The issue is that folks take the headlines and quote them. Take this headline: Research Says Women Don't Actually Want to Be Promoted. I can just see some folks taking that headline and quoting it as a 'fact.' Yet, the deeper I read in the research, the more it was about the fact that women are more cognizant of the balance required between outside commitments and growth in professional responsibility. We are not saying we don't 'want' the promotion; we weigh more pros /cons before accepting. "It's not because the women surveyed couldn't get the leadership roles either.
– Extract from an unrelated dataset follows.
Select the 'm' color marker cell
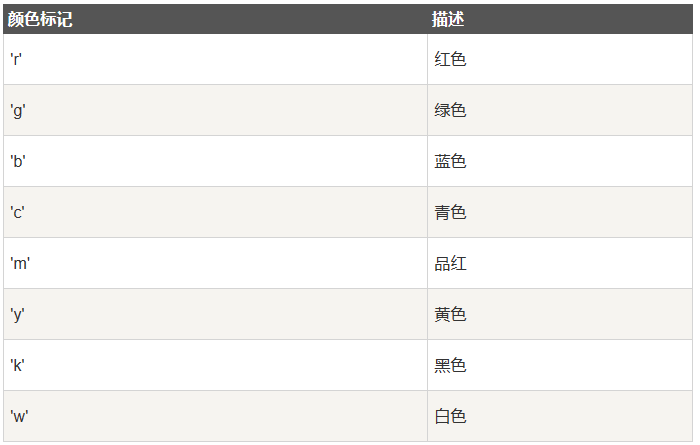 (x=20, y=264)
In fact, there was no doubt they could “realistically attain” the same success as their male counterparts, but it was just lower on their list of priorities; “they have more life goals than men do.”"
2 - While articles geared to men rarely mix the personal and professional, articles for women seem to take it for granted that we can't leave our sexuality at home. (not that we should but that's another debate and a personal choice). "
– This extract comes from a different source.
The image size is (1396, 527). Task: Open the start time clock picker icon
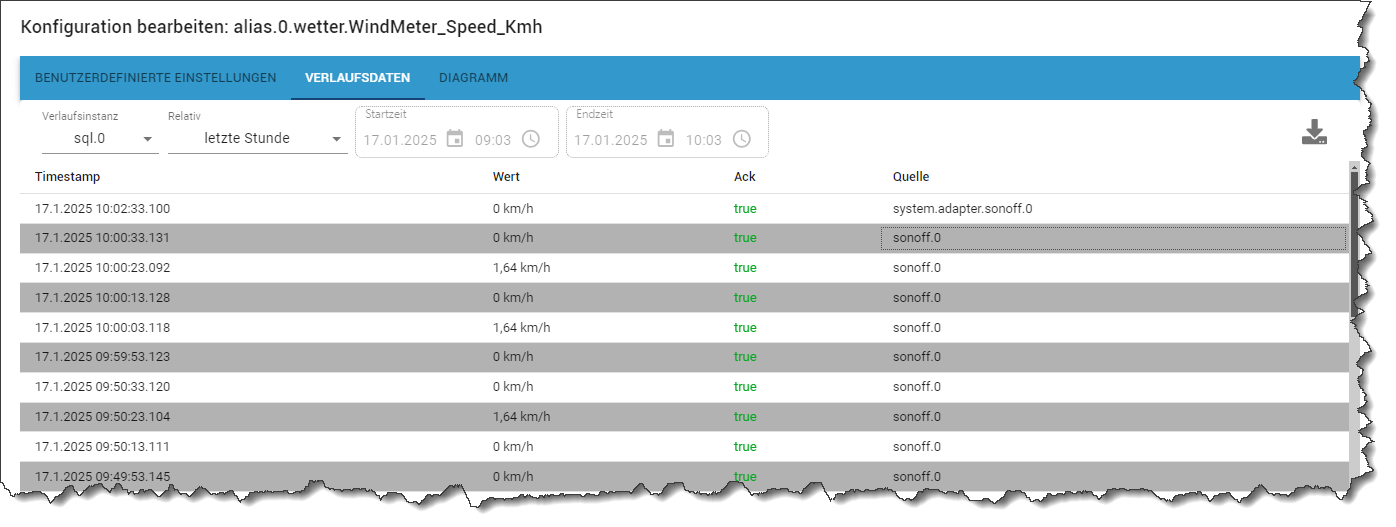(531, 139)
"Depressing Study Reveals the Age Men Find Women Most Attractive" Suprise, it's 29...
3 - A lot of what's out there tries to create a problem that does not necessarily exist or pretend it's a brand new problem/solution. My favourite headline for this is "Here’s Unequivocal Proof That Men Can Be Feminists Too" Were men complaining that no one was allowing their entry? Were women doubting they had male support? Was anyone demanding proof? Who were the doubters and how did they get air time over discussions on solutions and ideas?
Keep reading. Keep asking questions. Keep the conversations going!